[TLS] Spec issue with RFC 7627 (EMS) and resumption

David Benjamin <davidben@chromium.org> Mon, 25 October 2021 20:01 UTC

From: David Benjamin <davidben@chromium.org>
Date: Mon, 25 Oct 2021 16:01:07 -0400
Hi all,

In diagnosing an interop issue, I noticed RFC 7627 did not describe the
correct server behavior for EMS very well. Seemingly as a result, some
server implementation has gotten this wrong. I'd like to fix this in the
spec so this doesn't happen again. I think, at minimum, we need to replace
the last paragraph of section 5.4.

The issue is a server that *doesn't* implement EMS, when presented a
ClientHello containing a ticket or session ID by a server that *did* implement
EMS, must ignore the session and continue with a full handshake. Failing to
do so will trip the client check in Section 5.3, "If a client receives a
ServerHello that accepts an abbreviated handshake, [...]". This is
important to meet these three properties:

- If the client and server both support EMS, the connection must negotiate
- On resumption, the EMS status of the connection must match the EMS status
of the session
- In order for EMS to be safely deployable, it must be possible to roll EMS
out gradually, or roll it back, without breaking connections. This means a
mixed pre-EMS and post-EMS server deployment must work.

Note that, although this behavior is only visible at the pre-EMS server
(not directly in scope for this document), it is actually a requirement on
the post-EMS server. When the post-EMS server issues a session, it must
arrange for the pre-EMS server to ignore it. For example, if the pre-EMS
server rejects sessions with unparsable fields (the safest option), the
post-EMS server can add a new field to the session state serialization.
Failing that, it can bump some internal version number. Another strategy is
to rotate session ticket keys alongside the version, but this can be tricky
the way deployments and software updates are often split.

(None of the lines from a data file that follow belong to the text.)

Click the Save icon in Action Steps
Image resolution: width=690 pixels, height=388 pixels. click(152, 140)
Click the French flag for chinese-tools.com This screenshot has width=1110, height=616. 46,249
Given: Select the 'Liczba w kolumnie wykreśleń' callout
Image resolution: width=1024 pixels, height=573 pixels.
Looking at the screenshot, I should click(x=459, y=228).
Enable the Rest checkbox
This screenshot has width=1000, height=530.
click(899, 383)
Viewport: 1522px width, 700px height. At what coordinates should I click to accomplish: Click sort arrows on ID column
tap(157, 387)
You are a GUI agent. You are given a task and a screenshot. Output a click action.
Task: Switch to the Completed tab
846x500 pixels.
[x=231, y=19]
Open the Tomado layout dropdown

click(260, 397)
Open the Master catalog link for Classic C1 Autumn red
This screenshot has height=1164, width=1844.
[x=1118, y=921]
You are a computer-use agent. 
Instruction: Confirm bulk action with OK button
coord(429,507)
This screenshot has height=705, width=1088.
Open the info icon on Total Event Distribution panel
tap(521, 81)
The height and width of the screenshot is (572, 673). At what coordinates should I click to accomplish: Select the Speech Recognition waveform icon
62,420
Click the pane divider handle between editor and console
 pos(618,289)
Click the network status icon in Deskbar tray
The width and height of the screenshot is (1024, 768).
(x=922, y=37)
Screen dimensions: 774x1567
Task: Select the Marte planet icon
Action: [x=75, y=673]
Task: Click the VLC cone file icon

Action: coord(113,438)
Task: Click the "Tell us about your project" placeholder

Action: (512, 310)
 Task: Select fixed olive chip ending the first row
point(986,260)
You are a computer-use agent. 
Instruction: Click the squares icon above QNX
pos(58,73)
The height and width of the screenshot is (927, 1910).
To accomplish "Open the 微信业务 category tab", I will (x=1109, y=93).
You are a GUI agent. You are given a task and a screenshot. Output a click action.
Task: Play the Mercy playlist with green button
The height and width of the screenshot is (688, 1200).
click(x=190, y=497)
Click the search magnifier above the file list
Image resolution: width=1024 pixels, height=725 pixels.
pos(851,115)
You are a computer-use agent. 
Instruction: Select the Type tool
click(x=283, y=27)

There's an analogous, though less likely, client scenario that a pre-EMS
client must not offer a post-EMS session. Otherwise it will run afoul of a
server requirement. This can be relevant for clients that serialize their
session cache.

As far as I can tell, RFC 7627 does not specify any of this. The first
paragraph of section 5.4 talks about adding a flag, but doesn't talk about
how pre-EMS servers interact with that flag. The last paragraph discusses
this scenario, but says something very strange, if not plain wrong:

   If the original session uses an extended master secret but the
   ClientHello or ServerHello in the abbreviated handshake does not
   include the extension, it MAY be safe to continue the abbreviated
   handshake since it is protected by the extended master secret of the
   original session.  This scenario may occur, for example, when a
   server that implements this extension establishes a session but the
   session is subsequently resumed at a different server that does not
   support the extension.  Since such situations are unusual and likely
   to be the result of transient or inadvertent misconfigurations, this
   document recommends that the client and server MUST abort such


First, the "MAY" is immediately contradicted by the following "MUST", and
by section 5.3. It seems it should have been an English lowercase "may",
not a normative RFC 2119 "MAY". It is also wrong in calling this situation
"unusual and likely to be the result of transient or inadvertent
misconfigurations". Rather, it is the natural transition state of any large
server rollout. I think we need to delete that entire paragraph and replace
it with text that describes the rules above. If we were doing a whole new
version of the document, I think the text could do with reorganization. But
that may not be worth doing, given folks should be using TLS 1.3 now.

Thoughts? I can put together some replacement text if folks agree. What
would be the best way to do this? Just an erratum?